## Privacy Mode Plugin for Greenfield
Currently, the Greenfield permissions are associated with the data resources and accounts/groups, and the group definitions are stored on the Greenfield blockchain publicly with on-chain plaintext access control list (ACL).
We propose a privacy mode for Greenfield based on Ghostor (USENIX NSDI 2020, invented by Yuncong Hu et al.), which hides user identity in the groups by using data-centric key distribution and encrypted ACLs instead of on-chain plaintext ACLs.
The design of the privacy mode is compatible with the existing permission module on Greenfield, is plug-and-play, and each resource can choose whether to use privacy mode with the Ghostor plugin.
Research paper: Ghostor: Toward a Secure Data-Sharing System from Decentralized Trust (NSDI 2020)
https://www.usenix.org/system/files/nsdi20-paper-hu-yuncong.pdf
## Design of the privacy mode based on Ghostor
Each object is corresponding to a pair of read (or write) permission keys. Only authorized users who present the correct signatures can read (or write) the object.
The access control is managed by the key distribution process. The group membership list is stored in the object header, and each entry of this list is the permission signing keys encrypted under a specific user’s public key. Only the user who can decrypt this entry can obtain the permission signing key and access the object.
## Example of the privacy mode
In the example of 17.4.4 in the BNB Greenfield whitepaper, we can do the following:
Let’s say Greenfield has two accounts, Bob(0x1110) and Alice(0x1111). A basic example scenario would be:
-
Bob uploaded a picture named avatar.jpg into a bucket named “profile"; (Bob created read permission key pairs and write permission key pairs).
-
Bob grants the GetObject action permission for the object avatar.jpg to Alice; (Bob uses Alice’s public key to encrypt a read signing key and put the ciphertext in the object header).
-
when Alice wants to read the avatar.jpg; (Alice should decrypt the header and obtain the read signing key to produce the signature. The SP should check the signature is correct using the object read verification key.)

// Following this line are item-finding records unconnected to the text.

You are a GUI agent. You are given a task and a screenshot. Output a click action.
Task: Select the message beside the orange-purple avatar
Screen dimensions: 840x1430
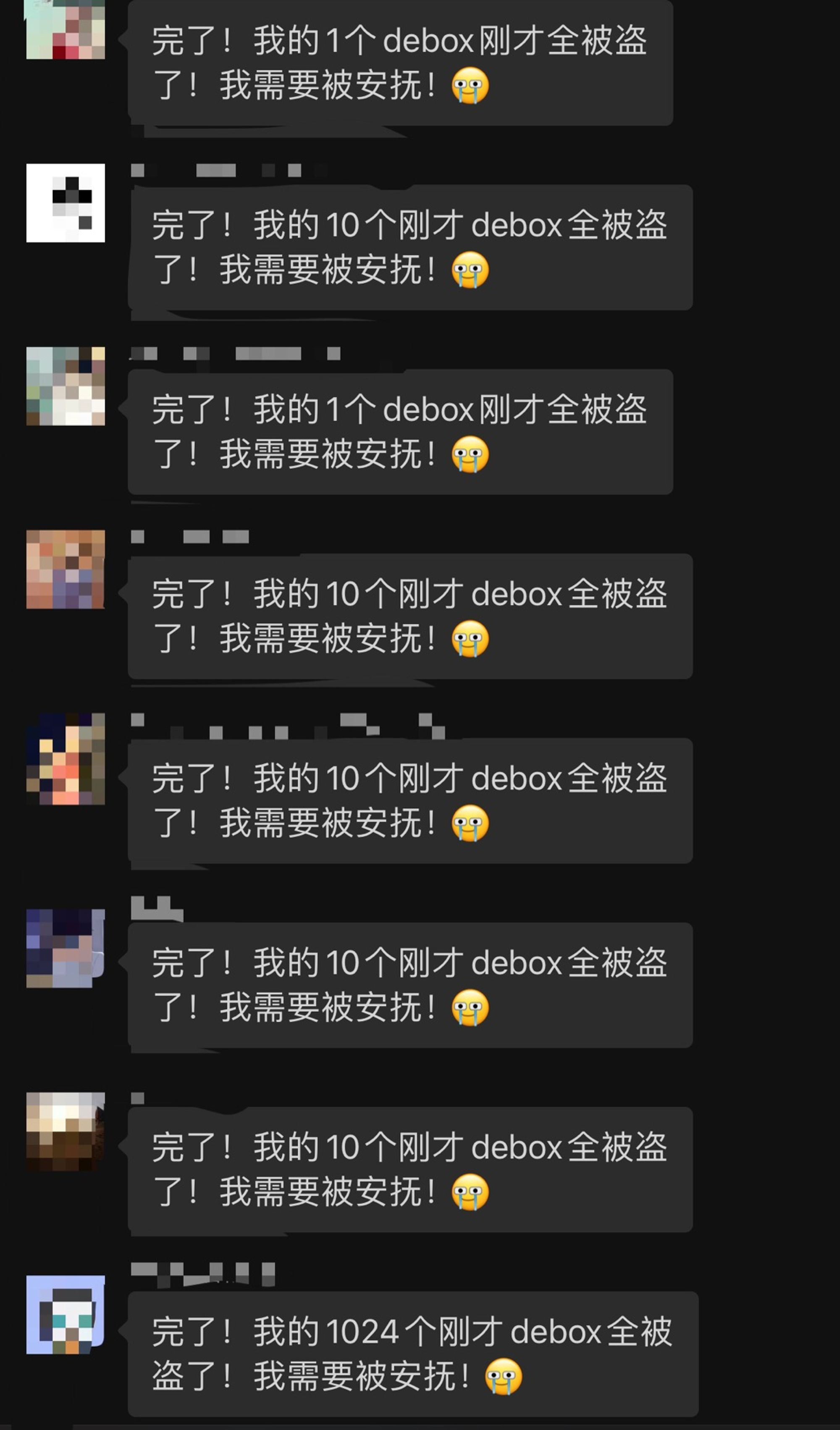click(410, 616)
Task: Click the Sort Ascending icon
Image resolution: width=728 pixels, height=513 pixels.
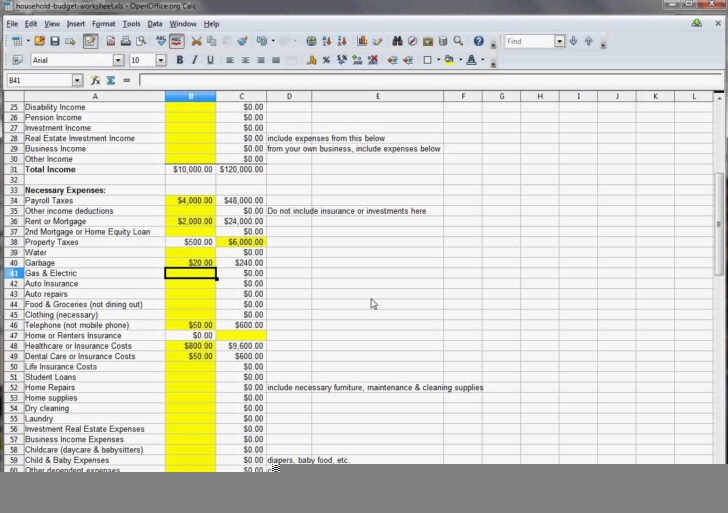Action: pos(327,41)
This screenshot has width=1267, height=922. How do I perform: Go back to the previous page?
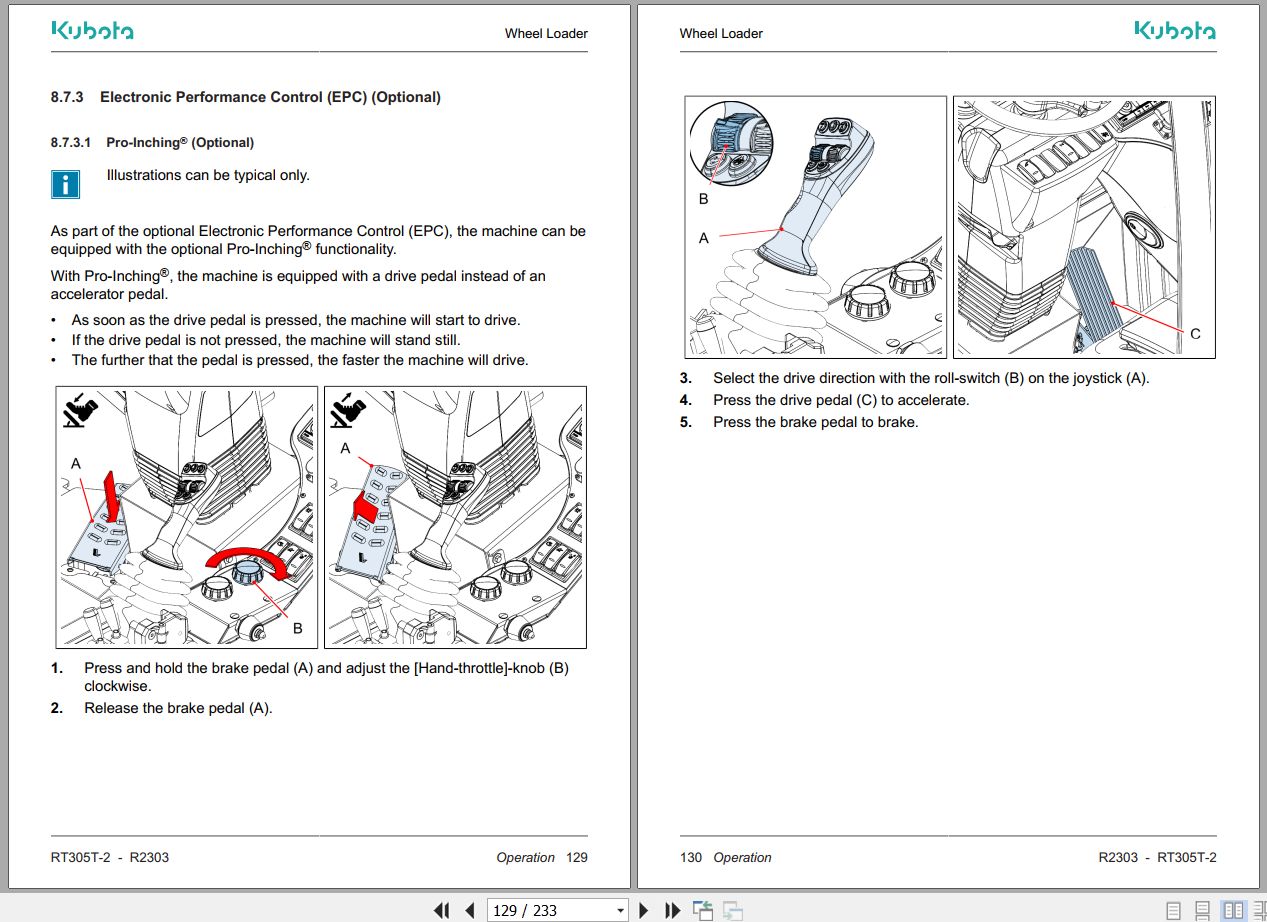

The similar idea can be applied to group management:
-
Bob creates a group named “Games”, and creates a bucket named “profile”. (Bob created the encryption key pairs for the group “Games”, and created copy permission key pairs for “profile”).
-
Bob adds Alice to the “Games” group. (Bob encrypted the decryption key for the “Games” group using Alice public key and put it into the “Games” group header).
-
Bob put a picture avatar.jpg to the bucket profile and grants the CopyObject action permission to the group “Games”. (Bob encrypted the copy signing key for “profile” using the encryption key for the “Games” group and put it into the “profile” header).
-
When Alice wants to copy the object avatar.jpg . (Alice should first decrypt the “Games” group header using her own decryption key and obtain the group decryption key. Alice then decrypts the “profile” header using the group decryption key to obtain the copy signing key. Finally, Alice signs the signature using the copy signing key).
-
BNB Greenfield checks the signature using the copy verification key.
I saw another team working on this using Bplus to encrypt the data on a separate middle layer.